Cultivé la amistad con algunos miembros de la entonces, incipiente comunidad latinoamericana, que en su mayoría, eran ciudadanos del Uruguay, Argentina y Chile. Se trataba, de las últimas oleadas de inmigrantes procedentes del Cono Sur, que llegaban  huyendo, más que de la represión política, que aún era latente en sus países de origen, de la falta de oportunidades. Entre ellos, se encontraban músicos, escritores, dramaturgos, bailarinas de danza clásica, mimos, cantantes, profesores de universidad, lo que en definitiva, significaba para mí, savia nueva, intelectuales con quienes se podían entablar tertulias que duraban hasta el amanecer. De manera que decidimos que lo mejor, sería reunirnos en mi pequeño departamento, al menos una vez por semana.

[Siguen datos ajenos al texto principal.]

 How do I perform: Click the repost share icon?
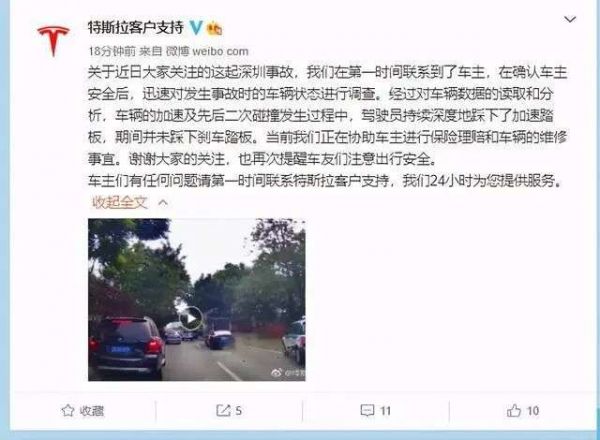coord(223,411)
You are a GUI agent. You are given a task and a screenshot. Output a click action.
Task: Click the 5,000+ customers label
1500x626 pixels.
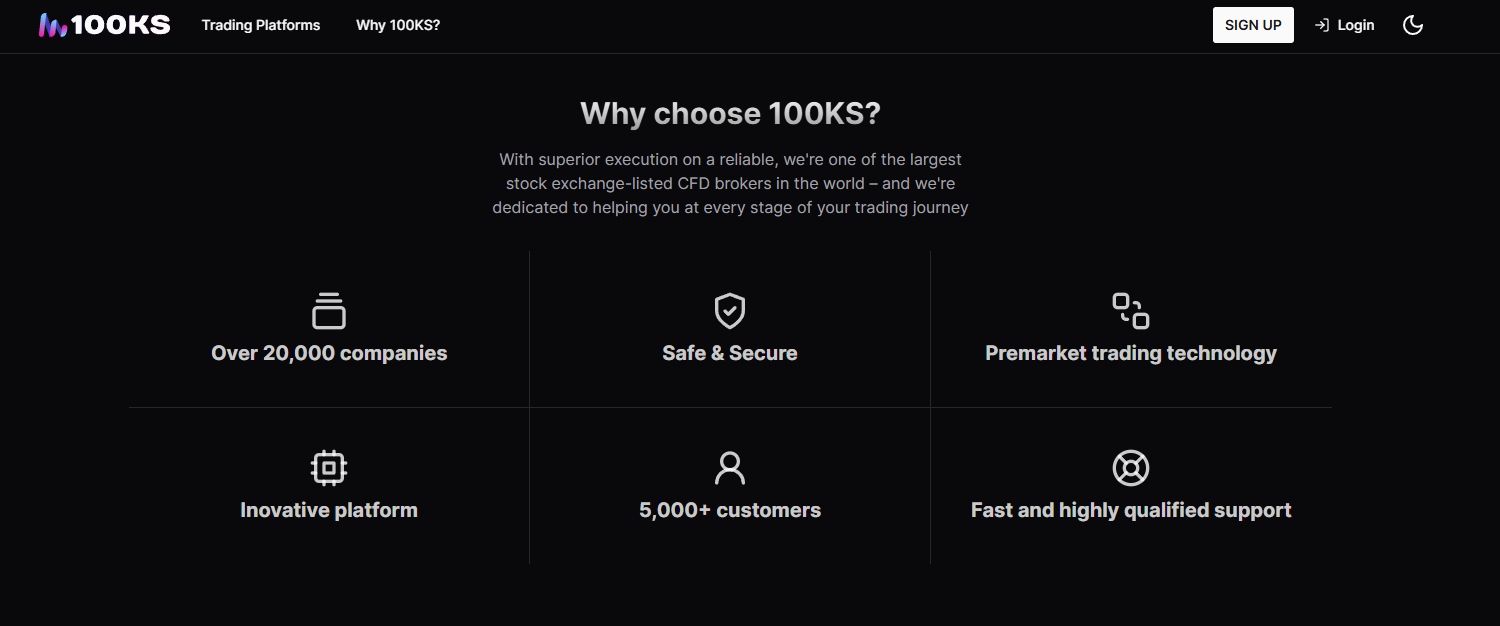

Era innegable que nos sentíamos cautivados por la romántica idea de compartir experiencias, lecturas, ideales e inquietudes de todo tipo, aunque muy pronto es cierto, descubrimos que también, dentro de esa fraternidad que nos unía, como en un aquelarre, nos veríamos forzados por las circunstancias, a quemar nuestras quimeras y, aún más, a escuchar las blasfemias proferidas ante los frecuentes desengaños, al descubrir de qué manera, los sueños que durante años se habían ido tejiendo en el silencio más íntimo, ahora chocaban contra un muro, que como el de los lamentos, serviría de catarsis a cada uno de sus protagonistas, para mitigar la pena. Mientras tanto, en medio de todo aquel barullo, un dúo argentino, originario de la región sureña de Tandil, solían interpretar a lo largo de la velada sus canciones al compás de la milonga. Se trataba de dos tipos discretos que era evidente, habían nacido para hablar a través de las cuerdas de sus guitarras.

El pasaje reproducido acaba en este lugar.